Working together with PCH, A.I. identified a need that was a precursor to the machine-learning component of its application—an easy-to-use claims management system with file management and report-generation capabilities.
In less than one year PCH’s third party claims administrator is running the new system tailored to its specific needs for a fraction of the cost and hassle of the legacy systems currently serving the commercial insurance industry. Even better, having built a strong relationship, the executive and development team is at our disposal.
The partnership between a captive and an insurtech startup requires transparency and mutuality. Startups need their first customers to participate in a transaction (some remuneration), collaboration, vision, patience and an appetite for risk.
Captives must garner some short-term benefit balanced with the long-term reward. We are ever mindful of our members’ interests, our board, regulators, rating agency, actuaries and auditors.
There are many due diligence metrics to consider when engaging with an insurtech partner: an evaluation of the problem the insurtech company seeks to solve; the likelihood of success; the knowledge and experience of the founders (personal references or Google and LinkedIn searches are helpful); any seed money or investment prospects; and affiliations with tech incubators or accelerators which may lead to investors and boost the odds of success.
Within months of our first contact, both our partners were admitted into renowned tech accelerators.
The overriding question, even if the insurtech company fails (the overall tech startup failure rate hovers around 90 percent), is ‘will the monetary investment and sweat equity yield something of value to our member insureds?’.
In PCH’s case, the answer was yes. Integral to the work our insurtech partners undertook was an in-depth analysis of our claims history since the company’s inception in 2004. For the price of the engagement we obtained valuable analyses that would otherwise have been prohibitively costly to the company as standalone projects.
In over a year, PCH’s return on investment has compounded. We have built trust and collaborative relationships with highly-skilled partners dedicated to solving pressing industry problems that transcend a simple arm’s-length transaction. We have elevated the profile of our captive, engaged our member insureds and actively listened and demonstrated our commitment to their needs.
This yields a multitude of marketing benefits.
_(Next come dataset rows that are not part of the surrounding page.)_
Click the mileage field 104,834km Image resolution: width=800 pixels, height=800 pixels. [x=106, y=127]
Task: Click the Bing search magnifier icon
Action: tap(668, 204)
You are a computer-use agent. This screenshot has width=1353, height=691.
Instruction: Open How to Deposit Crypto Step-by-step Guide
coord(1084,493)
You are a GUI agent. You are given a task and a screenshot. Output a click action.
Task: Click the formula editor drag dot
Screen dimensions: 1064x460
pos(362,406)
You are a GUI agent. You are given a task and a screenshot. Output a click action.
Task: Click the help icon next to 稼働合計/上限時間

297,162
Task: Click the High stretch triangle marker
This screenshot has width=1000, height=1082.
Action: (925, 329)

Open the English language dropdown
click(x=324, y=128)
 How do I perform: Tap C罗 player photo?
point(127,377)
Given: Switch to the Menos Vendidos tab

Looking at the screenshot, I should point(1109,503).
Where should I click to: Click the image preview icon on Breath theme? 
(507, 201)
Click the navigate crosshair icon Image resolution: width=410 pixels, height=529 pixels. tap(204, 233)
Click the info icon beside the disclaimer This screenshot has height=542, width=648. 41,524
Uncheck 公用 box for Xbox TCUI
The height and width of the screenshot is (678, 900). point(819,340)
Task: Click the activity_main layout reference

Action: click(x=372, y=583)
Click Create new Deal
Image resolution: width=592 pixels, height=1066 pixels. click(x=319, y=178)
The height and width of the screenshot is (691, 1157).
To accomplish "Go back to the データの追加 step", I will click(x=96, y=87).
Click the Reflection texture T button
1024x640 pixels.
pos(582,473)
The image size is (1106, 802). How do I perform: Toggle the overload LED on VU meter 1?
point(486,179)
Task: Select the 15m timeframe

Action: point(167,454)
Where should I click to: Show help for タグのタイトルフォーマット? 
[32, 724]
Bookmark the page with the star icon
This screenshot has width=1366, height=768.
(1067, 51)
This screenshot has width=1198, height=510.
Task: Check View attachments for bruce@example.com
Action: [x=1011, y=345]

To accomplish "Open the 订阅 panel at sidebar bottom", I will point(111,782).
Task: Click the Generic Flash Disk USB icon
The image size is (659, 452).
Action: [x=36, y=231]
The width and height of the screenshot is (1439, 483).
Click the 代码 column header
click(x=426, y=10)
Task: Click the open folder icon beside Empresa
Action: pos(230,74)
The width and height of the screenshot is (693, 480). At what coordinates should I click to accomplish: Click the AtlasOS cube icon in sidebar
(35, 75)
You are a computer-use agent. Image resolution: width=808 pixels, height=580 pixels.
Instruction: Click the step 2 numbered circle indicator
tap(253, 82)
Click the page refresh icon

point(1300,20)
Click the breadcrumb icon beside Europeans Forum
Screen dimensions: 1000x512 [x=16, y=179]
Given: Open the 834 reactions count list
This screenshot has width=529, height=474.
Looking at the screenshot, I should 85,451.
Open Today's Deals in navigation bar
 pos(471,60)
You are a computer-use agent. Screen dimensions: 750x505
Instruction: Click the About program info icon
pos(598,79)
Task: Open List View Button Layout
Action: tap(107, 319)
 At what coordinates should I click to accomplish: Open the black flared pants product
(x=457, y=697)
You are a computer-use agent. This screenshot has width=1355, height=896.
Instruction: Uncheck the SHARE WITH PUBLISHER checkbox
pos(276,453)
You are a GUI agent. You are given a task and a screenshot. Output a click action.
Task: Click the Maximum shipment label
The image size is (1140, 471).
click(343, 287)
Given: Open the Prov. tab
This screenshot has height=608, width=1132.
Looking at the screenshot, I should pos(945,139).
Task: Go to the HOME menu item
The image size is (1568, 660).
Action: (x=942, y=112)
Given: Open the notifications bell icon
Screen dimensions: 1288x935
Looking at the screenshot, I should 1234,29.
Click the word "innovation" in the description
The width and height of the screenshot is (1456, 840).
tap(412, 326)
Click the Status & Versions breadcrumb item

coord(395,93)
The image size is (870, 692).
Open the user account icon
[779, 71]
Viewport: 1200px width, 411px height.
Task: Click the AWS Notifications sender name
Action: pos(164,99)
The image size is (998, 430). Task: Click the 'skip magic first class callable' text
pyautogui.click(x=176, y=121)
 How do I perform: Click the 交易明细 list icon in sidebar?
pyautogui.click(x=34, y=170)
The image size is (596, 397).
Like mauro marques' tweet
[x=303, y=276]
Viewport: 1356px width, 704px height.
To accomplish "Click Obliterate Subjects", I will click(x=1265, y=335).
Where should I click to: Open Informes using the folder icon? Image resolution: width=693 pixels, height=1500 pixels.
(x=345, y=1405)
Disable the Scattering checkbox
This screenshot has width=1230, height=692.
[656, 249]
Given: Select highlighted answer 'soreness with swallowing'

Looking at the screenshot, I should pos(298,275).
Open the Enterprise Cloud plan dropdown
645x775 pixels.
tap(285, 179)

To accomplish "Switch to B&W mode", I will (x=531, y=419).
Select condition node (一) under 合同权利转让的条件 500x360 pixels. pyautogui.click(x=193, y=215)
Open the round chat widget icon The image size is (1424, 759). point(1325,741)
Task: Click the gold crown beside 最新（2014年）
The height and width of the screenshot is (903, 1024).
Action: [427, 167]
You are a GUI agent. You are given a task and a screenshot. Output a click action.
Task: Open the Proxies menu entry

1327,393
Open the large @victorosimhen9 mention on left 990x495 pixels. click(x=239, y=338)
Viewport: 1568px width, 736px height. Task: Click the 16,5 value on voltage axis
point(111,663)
If either insurtech partner successfully scales, PCH will enjoy the rewards of being the first champion of these innovators.
The captive insurance industry is fertile ground for insurtech development. With few resources to build tech solutions in-house, the most efficient, cost-effective way to stay in step with industry innovation is early engagement with fledgling insurtech companies such as CareValidate and A.I. Insurance.
Startups cannot grow and thrive without partner companies to provide practical experience, offer pilot partners and legitimise their model by engaging as a customer. The bureaucracy of behemoth insurance companies can quash the creativity and agility integral to startup success.
With competent, streamlined management, captives reside in the sweet spot closest to the businesses they serve and their consumers. There is no need for an algorithm to predict the benefits and weigh the risks of this match.